■ WORK ITEM
Retyping the data exactly is the task. Include every line.

■ EXERCISE MATERIAL
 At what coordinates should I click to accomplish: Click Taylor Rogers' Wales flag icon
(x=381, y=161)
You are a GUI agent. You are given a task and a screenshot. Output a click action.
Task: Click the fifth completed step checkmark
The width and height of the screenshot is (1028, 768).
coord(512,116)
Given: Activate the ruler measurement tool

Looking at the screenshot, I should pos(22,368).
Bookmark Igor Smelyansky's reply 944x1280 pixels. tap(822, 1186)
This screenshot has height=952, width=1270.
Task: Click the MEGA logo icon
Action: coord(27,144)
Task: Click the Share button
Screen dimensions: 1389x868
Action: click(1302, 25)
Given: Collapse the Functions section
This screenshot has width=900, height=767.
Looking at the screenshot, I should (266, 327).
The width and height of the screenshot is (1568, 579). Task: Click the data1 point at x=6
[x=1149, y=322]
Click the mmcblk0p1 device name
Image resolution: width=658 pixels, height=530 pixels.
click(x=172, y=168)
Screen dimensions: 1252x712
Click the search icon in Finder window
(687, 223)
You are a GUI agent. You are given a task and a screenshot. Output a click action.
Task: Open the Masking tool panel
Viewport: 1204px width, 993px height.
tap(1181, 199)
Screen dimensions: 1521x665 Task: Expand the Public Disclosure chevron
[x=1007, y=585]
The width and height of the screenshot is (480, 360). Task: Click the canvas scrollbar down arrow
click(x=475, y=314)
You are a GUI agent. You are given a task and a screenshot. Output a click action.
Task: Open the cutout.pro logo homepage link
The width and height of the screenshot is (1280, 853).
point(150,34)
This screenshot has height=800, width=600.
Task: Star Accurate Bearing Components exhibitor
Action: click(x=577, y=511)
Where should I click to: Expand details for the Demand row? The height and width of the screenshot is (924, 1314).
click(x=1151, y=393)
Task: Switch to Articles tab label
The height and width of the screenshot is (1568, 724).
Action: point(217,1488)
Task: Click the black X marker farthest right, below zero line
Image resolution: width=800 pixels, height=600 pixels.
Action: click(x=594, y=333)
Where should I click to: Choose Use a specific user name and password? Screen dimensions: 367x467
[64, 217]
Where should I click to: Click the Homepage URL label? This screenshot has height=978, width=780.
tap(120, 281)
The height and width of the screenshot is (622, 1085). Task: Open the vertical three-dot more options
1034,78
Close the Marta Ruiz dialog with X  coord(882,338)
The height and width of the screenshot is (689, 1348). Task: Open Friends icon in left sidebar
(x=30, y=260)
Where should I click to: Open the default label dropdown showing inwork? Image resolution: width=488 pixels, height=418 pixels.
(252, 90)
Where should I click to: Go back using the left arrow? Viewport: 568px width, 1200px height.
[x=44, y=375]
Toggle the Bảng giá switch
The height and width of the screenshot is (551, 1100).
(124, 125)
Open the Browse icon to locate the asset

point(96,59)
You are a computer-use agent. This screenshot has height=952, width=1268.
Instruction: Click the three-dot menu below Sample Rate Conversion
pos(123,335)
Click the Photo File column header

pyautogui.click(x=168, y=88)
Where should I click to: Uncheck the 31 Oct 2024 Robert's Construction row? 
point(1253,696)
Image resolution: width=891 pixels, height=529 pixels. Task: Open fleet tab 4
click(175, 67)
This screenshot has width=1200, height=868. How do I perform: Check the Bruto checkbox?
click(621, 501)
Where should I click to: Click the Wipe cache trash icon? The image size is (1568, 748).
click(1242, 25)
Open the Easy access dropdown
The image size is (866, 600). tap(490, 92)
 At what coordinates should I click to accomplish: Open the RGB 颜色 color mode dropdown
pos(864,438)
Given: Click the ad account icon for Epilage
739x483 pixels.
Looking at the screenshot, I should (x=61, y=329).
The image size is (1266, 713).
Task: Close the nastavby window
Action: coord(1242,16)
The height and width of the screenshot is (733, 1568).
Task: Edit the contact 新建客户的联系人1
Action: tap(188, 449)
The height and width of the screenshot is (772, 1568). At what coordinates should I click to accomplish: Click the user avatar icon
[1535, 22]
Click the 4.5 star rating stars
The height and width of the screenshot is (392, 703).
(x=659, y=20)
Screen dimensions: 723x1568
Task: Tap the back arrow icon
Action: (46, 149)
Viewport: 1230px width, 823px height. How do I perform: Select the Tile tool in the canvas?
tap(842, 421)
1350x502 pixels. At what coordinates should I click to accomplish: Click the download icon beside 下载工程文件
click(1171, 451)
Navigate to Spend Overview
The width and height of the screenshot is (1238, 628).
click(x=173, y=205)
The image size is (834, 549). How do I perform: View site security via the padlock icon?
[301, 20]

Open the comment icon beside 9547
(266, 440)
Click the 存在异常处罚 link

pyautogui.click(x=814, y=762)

■ ANSWER TO THIS EXERCISE
 At what coordinates should I click to accomplish: Click Taylor Rogers' Wales flag icon
(x=381, y=161)
You are a GUI agent. You are given a task and a screenshot. Output a click action.
Task: Click the fifth completed step checkmark
The width and height of the screenshot is (1028, 768).
coord(512,116)
Given: Activate the ruler measurement tool

Looking at the screenshot, I should pos(22,368).
Bookmark Igor Smelyansky's reply 944x1280 pixels. tap(822, 1186)
This screenshot has height=952, width=1270.
Task: Click the MEGA logo icon
Action: coord(27,144)
Task: Click the Share button
Screen dimensions: 1389x868
Action: click(1302, 25)
Given: Collapse the Functions section
This screenshot has width=900, height=767.
Looking at the screenshot, I should (266, 327).
The width and height of the screenshot is (1568, 579). Task: Click the data1 point at x=6
[x=1149, y=322]
Click the mmcblk0p1 device name
Image resolution: width=658 pixels, height=530 pixels.
click(x=172, y=168)
Screen dimensions: 1252x712
Click the search icon in Finder window
(687, 223)
You are a GUI agent. You are given a task and a screenshot. Output a click action.
Task: Open the Masking tool panel
Viewport: 1204px width, 993px height.
tap(1181, 199)
Screen dimensions: 1521x665 Task: Expand the Public Disclosure chevron
[x=1007, y=585]
The width and height of the screenshot is (480, 360). Task: Click the canvas scrollbar down arrow
click(x=475, y=314)
You are a GUI agent. You are given a task and a screenshot. Output a click action.
Task: Open the cutout.pro logo homepage link
The width and height of the screenshot is (1280, 853).
point(150,34)
This screenshot has height=800, width=600.
Task: Star Accurate Bearing Components exhibitor
Action: click(x=577, y=511)
Where should I click to: Expand details for the Demand row? The height and width of the screenshot is (924, 1314).
click(x=1151, y=393)
Task: Switch to Articles tab label
The height and width of the screenshot is (1568, 724).
Action: point(217,1488)
Task: Click the black X marker farthest right, below zero line
Image resolution: width=800 pixels, height=600 pixels.
Action: click(x=594, y=333)
Where should I click to: Choose Use a specific user name and password? Screen dimensions: 367x467
[64, 217]
Where should I click to: Click the Homepage URL label? This screenshot has height=978, width=780.
tap(120, 281)
The height and width of the screenshot is (622, 1085). Task: Open the vertical three-dot more options
1034,78
Close the Marta Ruiz dialog with X  coord(882,338)
The height and width of the screenshot is (689, 1348). Task: Open Friends icon in left sidebar
(x=30, y=260)
Where should I click to: Open the default label dropdown showing inwork? Image resolution: width=488 pixels, height=418 pixels.
(252, 90)
Where should I click to: Go back using the left arrow? Viewport: 568px width, 1200px height.
[x=44, y=375]
Toggle the Bảng giá switch
The height and width of the screenshot is (551, 1100).
(124, 125)
Open the Browse icon to locate the asset

point(96,59)
You are a computer-use agent. This screenshot has height=952, width=1268.
Instruction: Click the three-dot menu below Sample Rate Conversion
pos(123,335)
Click the Photo File column header

pyautogui.click(x=168, y=88)
Where should I click to: Uncheck the 31 Oct 2024 Robert's Construction row? 
point(1253,696)
Image resolution: width=891 pixels, height=529 pixels. Task: Open fleet tab 4
click(175, 67)
This screenshot has width=1200, height=868. How do I perform: Check the Bruto checkbox?
click(621, 501)
Where should I click to: Click the Wipe cache trash icon? The image size is (1568, 748).
click(1242, 25)
Open the Easy access dropdown
The image size is (866, 600). tap(490, 92)
 At what coordinates should I click to accomplish: Open the RGB 颜色 color mode dropdown
pos(864,438)
Given: Click the ad account icon for Epilage
739x483 pixels.
Looking at the screenshot, I should (x=61, y=329).
The image size is (1266, 713).
Task: Close the nastavby window
Action: coord(1242,16)
The height and width of the screenshot is (733, 1568).
Task: Edit the contact 新建客户的联系人1
Action: tap(188, 449)
The height and width of the screenshot is (772, 1568). At what coordinates should I click to accomplish: Click the user avatar icon
[1535, 22]
Click the 4.5 star rating stars
The height and width of the screenshot is (392, 703).
(x=659, y=20)
Screen dimensions: 723x1568
Task: Tap the back arrow icon
Action: (46, 149)
Viewport: 1230px width, 823px height. How do I perform: Select the Tile tool in the canvas?
tap(842, 421)
1350x502 pixels. At what coordinates should I click to accomplish: Click the download icon beside 下载工程文件
click(1171, 451)
Navigate to Spend Overview
The width and height of the screenshot is (1238, 628).
click(x=173, y=205)
The image size is (834, 549). How do I perform: View site security via the padlock icon?
[301, 20]

Open the comment icon beside 9547
(266, 440)
Click the 存在异常处罚 link

pyautogui.click(x=814, y=762)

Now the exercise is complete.